Usage: u.cp = p; q = u.mp;.

What are the C language rules on casting away constness through such a union? My knowledge of C is only very patchy, but I've heard that C is far more lenient about union access than C++, so while I have a bad feeling about this construction, I would like an argument from the standard (C99 I suppose, though if this has changed in C11 it'll be good to know).

回答1:

It's implementation defined, see C99 6.5.2.3/5:

if the value of a member of a union object is used when the most recent store to the object was to a different member, the behavior is implementation-defined.

Update: @AaronMcDaid commented that this might be well-defined after all.

The standard specified the following 6.2.5/27:

Similarly, pointers to qualified or unqualified versions of compatible types shall have the same representation and alignment requirements.27)

27) The same representation and alignment requirements are meant to imply interchangeability as arguments to functions, return values from functions, and members of unions.

And (6.7.2.1/14):

A pointer to a union object, suitably converted, points to each of its members (or if a member is a bitfield, then to the unit in which it resides), and vice versa.

One might conclude that, in this particular case, there is only room for exactly one way to access the elements in the union.



回答2:

My understanding it that the UB can arise only if you try to modify a const-declared object.

So the following code is not UB:

int x = 0;
const int *cp = &x;
int *p = (int*)cp;
*p = 1; /* OK: x is not a const object */

But this is UB:

const int cx = 0;
const int *cp = &cx;
int *p = (int*)cp;
*p = 1; /* UB: cx is const */

The use of a union instead of a cast should not make any difference here.

From the C99 specs (6.7.3 Type qualifiers):

If an attempt is made to modify an object defined with a const-qualified type through use of an lvalue with non-const-qualified type, the behavior is undefined.



回答3:

The initialization certainly won't cause UB. The conversion between qualified pointer types is explicitly allowed in §6.3.2.3/2 (n1570 (C11)).
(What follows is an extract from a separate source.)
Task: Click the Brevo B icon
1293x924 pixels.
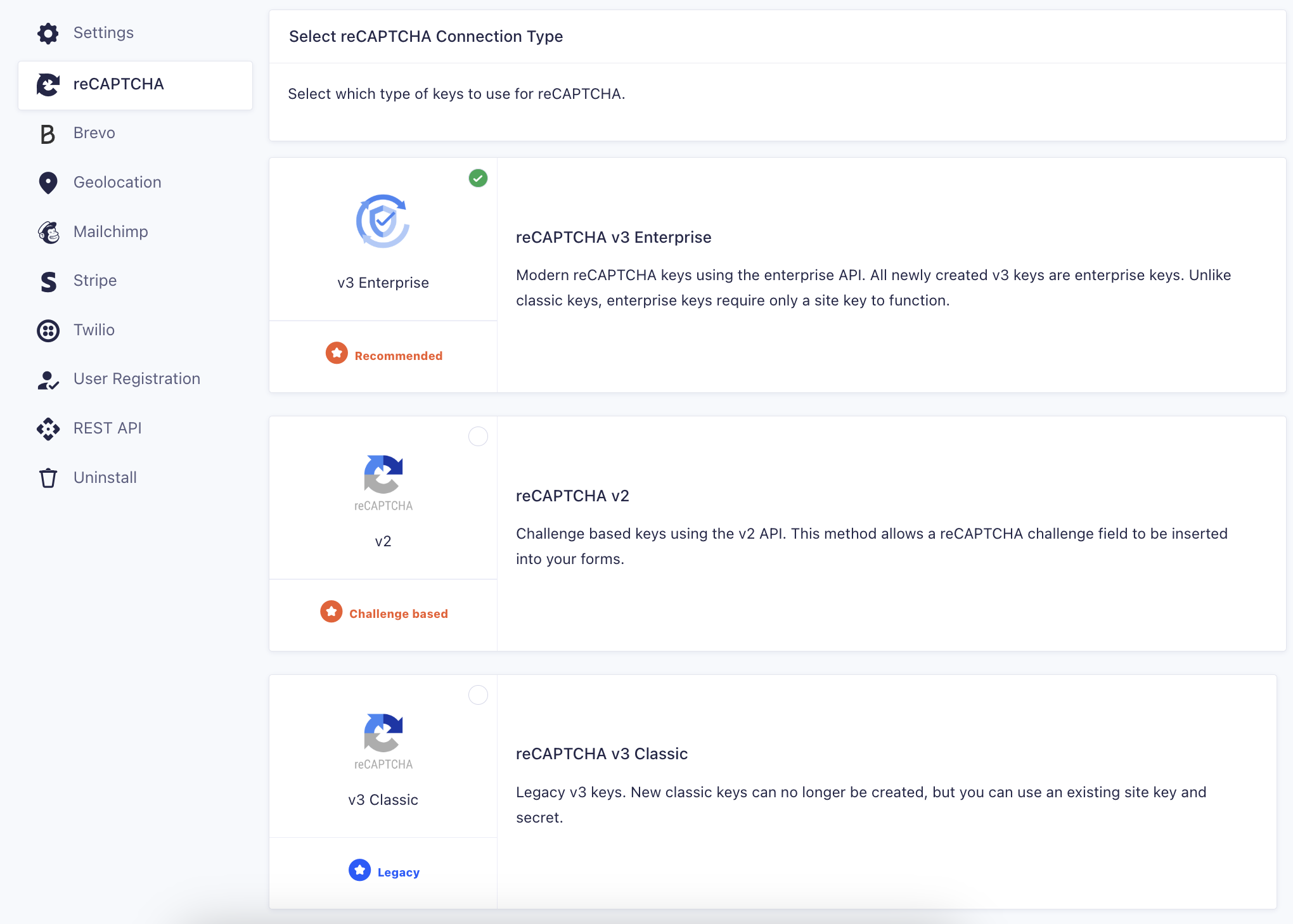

It's the use of content in that pointer afterwards that cause UB (see @rodrigo's answer).

However, you need an explicit cast to convert a void* to a const void*, because the constraint of simple assignment still require all qualifier on the LHS appear on the RHS.

§6.7.9/11: ... The initial value of the object is that of the expression (after conversion); the same type constraints and conversions as for simple assignment apply, taking the type of the scalar to be the unqualified version of its declared type.

§6.5.16.1/1: (Simple Assignment / Contraints)

  • ... both operands are pointers to qualified or unqualified versions of compatible types, and the type pointed to by the left has all the qualifiers of the type pointed to by the right;
  • ... one operand is a pointer to an object type, and the other is a pointer to a qualified or unqualified version of void, and the type pointed to by the left has all the qualifiers of the type pointed to by the right;

I don't know why gcc just gives a warning though.


And for the union trick, yes it's not UB, but still the result is probably unspecified.

§6.5.2.3/3 fn 95: If the member used to read the contents of a union object is not the same as the member last used to store a value in the object, the appropriate part of the object representation of the value is reinterpreted as an object representation in the new type as described in 6.2.6 (a process sometimes called "type punning"). This might be a trap representation.

§6.2.6.1/7: When a value is stored in a member of an object of union type, the bytes of the object representation that do not correspond to that member but do correspond to other members take unspecified values. (* Note: see also §6.5.2.3/6 for an exception, but it doesn't apply here)


The corresponding sections in n1124 (C99) are

  • C11 §6.3.2.3/2 = C99 §6.3.2.3/2
  • C11 §6.7.9/11 = C99 §6.7.8/11
  • C11 §6.5.16.1/1 = C99 §6.5.16.1/1
  • C11 §6.5.2.3/3 fn 95 = missing ("type punning" doesn't appear in C99)
  • C11 §6.2.6.1/7 = C99 §6.2.6.1/7


回答4:

Don't cast it at all. It's a pointer to const which means that attempting to modify the data is not allowed and in many implementations will cause the program to crash if the pointer points to unmodifiable memory. Even if you know the memmory can be modified, there may be other pointers to it that do not expect it to change e.g. if it is part of the storage of a logically immutable string.

The warning is there for good reason.

If you need to modify the content of a const pointer, the portable safe way to do it is first to copy the memory it points to and then modify that.